[Dataset records]
* * *
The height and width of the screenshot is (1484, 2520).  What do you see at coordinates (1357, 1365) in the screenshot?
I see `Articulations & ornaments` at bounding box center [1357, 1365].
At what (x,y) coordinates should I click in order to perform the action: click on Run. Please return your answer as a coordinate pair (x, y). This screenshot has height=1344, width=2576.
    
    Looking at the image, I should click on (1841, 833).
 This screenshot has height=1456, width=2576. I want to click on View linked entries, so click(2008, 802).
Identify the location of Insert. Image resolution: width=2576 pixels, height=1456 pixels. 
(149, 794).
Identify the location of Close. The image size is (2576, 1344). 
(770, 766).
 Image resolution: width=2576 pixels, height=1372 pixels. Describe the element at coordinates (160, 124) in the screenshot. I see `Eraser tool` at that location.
* * *
GIVEN TASK: Can you render the rows above as a JSON list of strings, with one string per line and blank lines omitted?

FINISHED TASK:
[
  "The height and width of the screenshot is (1484, 2520).  What do you see at coordinates (1357, 1365) in the screenshot?",
  "I see `Articulations & ornaments` at bounding box center [1357, 1365].",
  "At what (x,y) coordinates should I click in order to perform the action: click on Run. Please return your answer as a coordinate pair (x, y). This screenshot has height=1344, width=2576.",
  "    Looking at the image, I should click on (1841, 833).",
  " This screenshot has height=1456, width=2576. I want to click on View linked entries, so click(2008, 802).",
  "Identify the location of Insert. Image resolution: width=2576 pixels, height=1456 pixels. ",
  "(149, 794).",
  "Identify the location of Close. The image size is (2576, 1344). ",
  "(770, 766).",
  " Image resolution: width=2576 pixels, height=1372 pixels. Describe the element at coordinates (160, 124) in the screenshot. I see `Eraser tool` at that location."
]